When someone dies in a hospital of “natural causes” it if common for an overdose of pain meds to be contibuting factor in the death.
I agree with a lot of what you are saying. Read post 46 to understand what hospital is up against. Finding a facility to accept him would be very involved if in fact one is available. Unless it was Hospice {off the Vent} he would need a level of care nearly all nursing homes do not do long term. Those facilities are very limited.
It IS NOT legal to increase dosage in order to hasten death, and even in the place it is legal it is a sin.
The result is the same. A person has decided to play God, and ended the inconvenience of watching a loved one suffer during the death process. One is messy and verboten. The other, quite acceptable.
BOTH are unacceptable.
I don't know about your experience, but I have had several with family or friends who have died. In nearly every case, a decision is made by a "nurse" or doctor to "up the dose". In every case I have watched this happen, death was really not imminent. What was imminent, is that medical staff and family now are shortening the lives of people they âloveâ in the name of compassion.
What you witness is a crime.
What I have described is not only now accepted, it is legal in the sense that no legal authority will investigate unless it is the death of someone named "Gotrocks", or Bill Gates.

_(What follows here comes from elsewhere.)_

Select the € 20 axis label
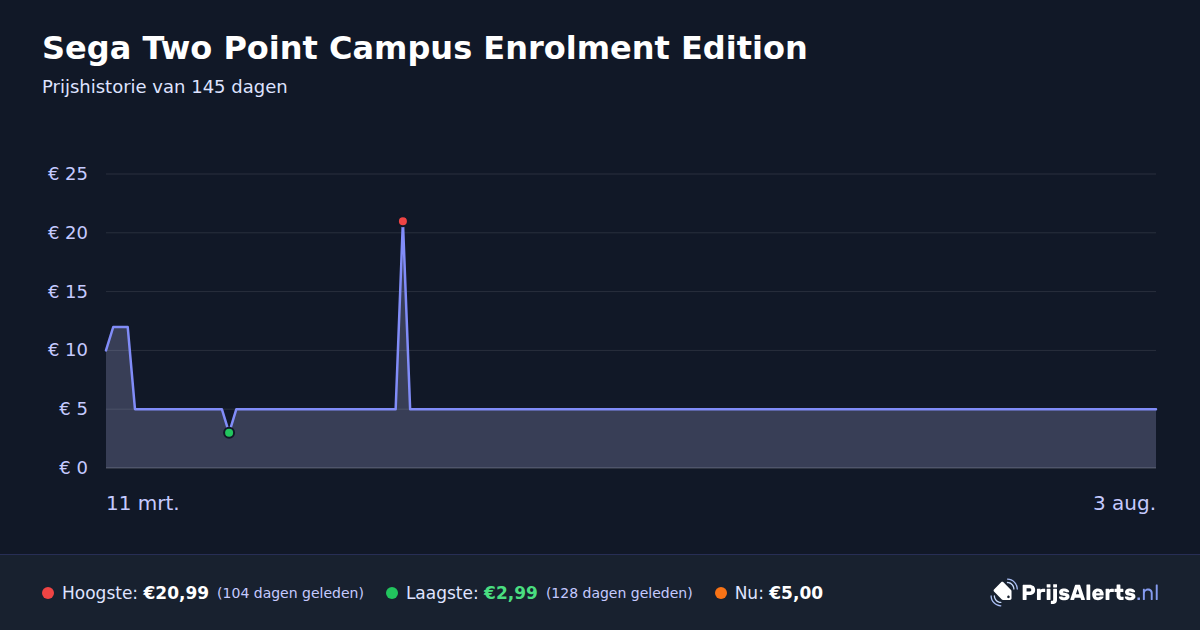This screenshot has height=630, width=1200. (68, 233)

Let me make myself perfectly clear, do YOU condone these measures to hasten death? YES or NO.
bump
Perhaps all the people pushing to be able to murder this fully conscious man, forcing him to beg for his life, should join ISIS, in order to further their "careers".
I sure wouldn't want to be any of them on Judgement day.

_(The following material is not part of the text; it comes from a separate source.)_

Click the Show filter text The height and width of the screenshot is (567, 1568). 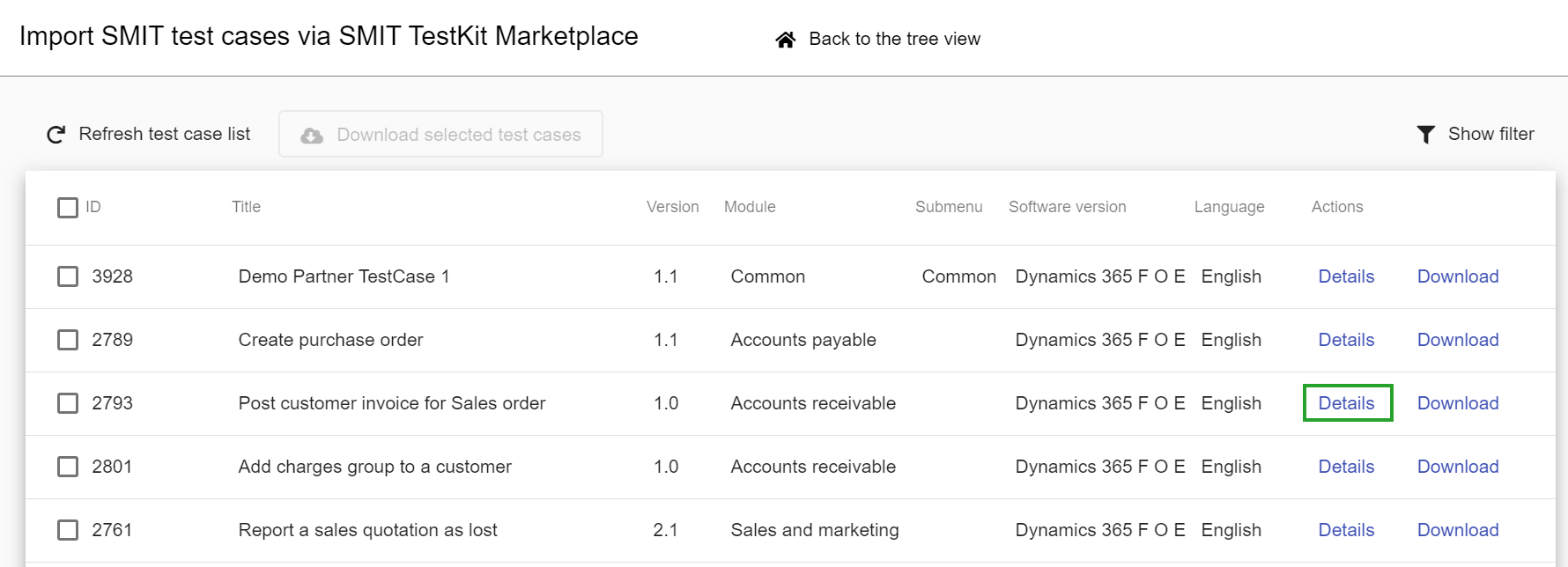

Up the dose doesn't as such meaning speeding up death. I've done Hospice care twice. The first was my dad who had terminal cancer. His only meds for pain were Hydrocodone and Morphine. I controlled the meds and the meds were given to me by a Hospice worker who only gave us several days supply at a time.
I looked all meds up myself, their minimum and maximum dosages, etc. He was at almost minimal dosages. His Morphine was increased one time {doubled} and was still far below and danger levels or maximums. How meds are given has changed and thus smaller doses get into the blood stream faster and less is needed for treatment. Liquid meds under the tongue is usually the way Hospice does it. I can remember years ago when family members had cancer they had a dozen or more meds {I mean the strong stuff}.
The second time I did Hospice I didn't have to give any pain meds but something mild. Death came 24 hours after coming home.
I'm not a nurse but I was a caregiver 29 years and I have worked in nursing homes {in maintenance}. I've seen people tell workers I'm going home I won't be here when you come in tomorrow. Now other than old age they seemed to be OK and were actually alert and well aware of what was going on even as far as being up walking. Next morning the bed would be empty. Sure enough they passed.
Each person handles pain different. Some scream at a hang nail and some can endure even cancer with minimal meds. The worse thing I witnessed was a poor man who was a Diabetic. He lost his legs and every single night for nearly a year it seems like was yelling in pain. He was in pain. The nurses could not give him anything else for pain because maximum dosages were reached. All anyone could do for the man was pray GOD took him home.
HELL NO, excuse the French please.
What’s really infuriating is that he has a non-cancerous mass that’s causing all of the trouble. There’s no reason he couldn’t have an operation to debulk it. My grandfather did.
In my grandfather’s case, it was terminal pancreatic cancer, but the debulking surgery took the pressure off of his digestive system and greatly improved his comfort and quality of life until the end.
He has a non-cancerous mass. Why does this have to be fatal?
Get him to another hospital ASAP and get him debulking surgery.
DO IT
two words:
christopher reeve
He lived for years on a vent and eventually regained the ability to speak. He became a powerful advocate for the disabled. His life had purpose, although he was on a vent and paralyzed from the neck down.